Ce dossier examine successivement le cadre juridique du régime, les conditions d'éligibilité, les risques identifiés en pratique, la gestion des conventions fiscales internationales, la méthode d'analyse du cabinet et les points de vigilance à anticiper.

Qu'est-ce que le régime mère-fille et quel est son fondement juridique ?

Le régime mère-fille et l'exonération des dividendes reposent sur les dispositions du Code général des impôts relatives aux produits de participations. Ce dispositif a été conçu pour neutraliser la double imposition économique : sans lui, les bénéfices réalisés par une filiale supporteraient l'impôt sur les sociétés une première fois dans ses mains, puis une seconde fois dans celles de la société mère lors de la distribution. Le législateur a entendu supprimer cet effet de cascade au sein des groupes constitués de sociétés résidentes fiscales en France, mais également dans les situations transfrontalières relevant de la directive européenne dite « mère-fille ».

Le mécanisme est simple dans son principe : les dividendes perçus par la société mère sont retranchés de son bénéfice imposable, à l'exception d'une quote-part de frais et charges forfaitaire. Cette quote-part, fixée par les textes, représente une fraction du montant brut des dividendes reçus. Elle reste soumise à l'impôt sur les sociétés et reflète, de manière conventionnelle, les charges que la mère est réputée avoir exposées pour détenir sa participation.

Dans notre pratique de structuration des groupes, nous observons que ce dispositif est fréquemment analysé à tort comme une simple formalité administrative. Il s'agit en réalité d'un régime d'exception, soumis à des conditions strictes, dont la méconnaissance expose la société mère à une remise en cause de l'exonération et à des rappels d'impôt assortis d'intérêts de retard. La rigueur dans la documentation et dans le suivi des conditions d'éligibilité est donc non négociable.

La directive mère-fille de l'Union européenne, transposée en droit français, étend le dispositif aux distributions entre sociétés établies dans différents États membres, sous réserve de conditions propres aux situations transfrontalières. La convergence entre les règles internes et les textes européens est source de complexité, notamment dans les groupes dont l'actionnariat est partiellement situé hors de France.

Quelles sont les conditions d'éligibilité au régime ?

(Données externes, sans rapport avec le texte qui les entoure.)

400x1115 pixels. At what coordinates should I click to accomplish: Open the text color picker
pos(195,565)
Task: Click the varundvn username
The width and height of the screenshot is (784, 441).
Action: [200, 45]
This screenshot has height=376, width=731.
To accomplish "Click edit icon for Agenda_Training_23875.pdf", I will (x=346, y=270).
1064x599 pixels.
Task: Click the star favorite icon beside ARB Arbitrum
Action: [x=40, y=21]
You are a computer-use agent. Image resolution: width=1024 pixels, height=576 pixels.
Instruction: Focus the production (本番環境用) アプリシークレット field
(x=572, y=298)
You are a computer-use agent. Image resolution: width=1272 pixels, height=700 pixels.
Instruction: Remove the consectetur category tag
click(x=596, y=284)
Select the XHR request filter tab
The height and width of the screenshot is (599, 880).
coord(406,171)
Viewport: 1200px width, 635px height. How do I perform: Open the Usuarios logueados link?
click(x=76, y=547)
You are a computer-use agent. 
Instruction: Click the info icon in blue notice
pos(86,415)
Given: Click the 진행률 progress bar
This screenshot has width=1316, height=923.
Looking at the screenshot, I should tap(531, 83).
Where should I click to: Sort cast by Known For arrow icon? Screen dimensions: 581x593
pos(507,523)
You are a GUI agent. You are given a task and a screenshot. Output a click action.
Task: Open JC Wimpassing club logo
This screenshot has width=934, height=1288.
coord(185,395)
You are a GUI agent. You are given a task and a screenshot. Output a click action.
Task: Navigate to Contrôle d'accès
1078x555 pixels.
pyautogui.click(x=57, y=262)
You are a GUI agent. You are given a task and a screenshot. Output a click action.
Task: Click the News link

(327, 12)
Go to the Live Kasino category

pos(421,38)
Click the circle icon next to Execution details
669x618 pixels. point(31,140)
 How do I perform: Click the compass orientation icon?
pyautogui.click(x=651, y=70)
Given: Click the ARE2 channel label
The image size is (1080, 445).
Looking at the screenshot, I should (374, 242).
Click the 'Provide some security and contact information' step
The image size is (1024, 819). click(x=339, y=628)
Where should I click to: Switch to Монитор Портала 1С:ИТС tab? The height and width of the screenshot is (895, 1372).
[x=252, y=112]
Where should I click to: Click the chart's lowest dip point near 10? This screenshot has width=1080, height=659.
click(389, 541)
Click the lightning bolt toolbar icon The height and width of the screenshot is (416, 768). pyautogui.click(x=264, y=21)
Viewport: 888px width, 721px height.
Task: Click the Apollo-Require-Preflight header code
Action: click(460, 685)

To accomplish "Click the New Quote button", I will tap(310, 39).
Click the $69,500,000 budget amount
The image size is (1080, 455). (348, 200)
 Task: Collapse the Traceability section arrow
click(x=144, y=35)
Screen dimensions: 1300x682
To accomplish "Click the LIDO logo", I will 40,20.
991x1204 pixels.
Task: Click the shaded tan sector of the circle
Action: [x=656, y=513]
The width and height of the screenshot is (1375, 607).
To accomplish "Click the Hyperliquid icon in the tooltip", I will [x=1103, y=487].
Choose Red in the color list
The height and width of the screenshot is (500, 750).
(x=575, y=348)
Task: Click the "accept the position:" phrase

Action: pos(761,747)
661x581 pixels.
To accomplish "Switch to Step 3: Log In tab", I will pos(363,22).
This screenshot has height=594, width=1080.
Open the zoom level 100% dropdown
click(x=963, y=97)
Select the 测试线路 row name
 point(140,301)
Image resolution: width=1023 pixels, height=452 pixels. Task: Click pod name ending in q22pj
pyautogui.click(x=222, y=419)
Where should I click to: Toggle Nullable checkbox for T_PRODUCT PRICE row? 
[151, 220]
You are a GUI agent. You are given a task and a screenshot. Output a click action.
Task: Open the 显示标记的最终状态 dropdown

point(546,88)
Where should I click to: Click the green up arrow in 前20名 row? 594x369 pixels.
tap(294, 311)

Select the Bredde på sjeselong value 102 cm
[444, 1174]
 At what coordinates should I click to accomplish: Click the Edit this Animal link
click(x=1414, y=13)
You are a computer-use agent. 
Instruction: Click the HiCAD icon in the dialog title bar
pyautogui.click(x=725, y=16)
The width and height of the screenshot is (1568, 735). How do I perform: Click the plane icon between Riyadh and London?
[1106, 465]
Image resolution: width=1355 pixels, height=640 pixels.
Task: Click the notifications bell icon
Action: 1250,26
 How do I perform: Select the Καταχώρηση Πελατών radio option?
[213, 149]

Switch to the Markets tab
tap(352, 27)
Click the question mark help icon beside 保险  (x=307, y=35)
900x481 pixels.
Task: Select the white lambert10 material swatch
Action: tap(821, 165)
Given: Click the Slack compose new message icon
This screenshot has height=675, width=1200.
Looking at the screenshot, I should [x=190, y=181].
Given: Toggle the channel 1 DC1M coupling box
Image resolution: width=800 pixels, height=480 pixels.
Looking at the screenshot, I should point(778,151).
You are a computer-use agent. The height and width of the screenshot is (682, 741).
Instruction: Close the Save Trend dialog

L'accès au régime mère-fille est subordonné à des conditions cumulatives dont le non-respect prive la société de l'exonération. La première condition porte sur la qualité de la participation : la société mère doit détenir une fraction du capital de la filiale au moins égale au seuil fixé par les textes du Code général des impôts, sans interruption pendant une durée minimale. La deuxième condition tient à la nature des titres détenus : ils doivent constituer des titres de participation au sens fiscal, ce qui suppose notamment leur inscription à l'actif dans des conditions déterminées.

La troisième condition concerne la qualité des entités concernées : la société mère et la filiale doivent être soumises à l'impôt sur les sociétés dans des conditions de droit commun, ou à un impôt équivalent lorsque la filiale est établie à l'étranger. Les structures exonérées, partiellement assujetties ou relevant de régimes dérogatoires doivent faire l'objet d'une analyse spécifique. La quatrième condition est relative à la durée de conservation des titres : les textes imposent de conserver la participation pendant une période minimale de deux ans, ou de prendre l'engagement de conservation lors de la perception des dividendes lorsque le délai n'est pas encore écoulé.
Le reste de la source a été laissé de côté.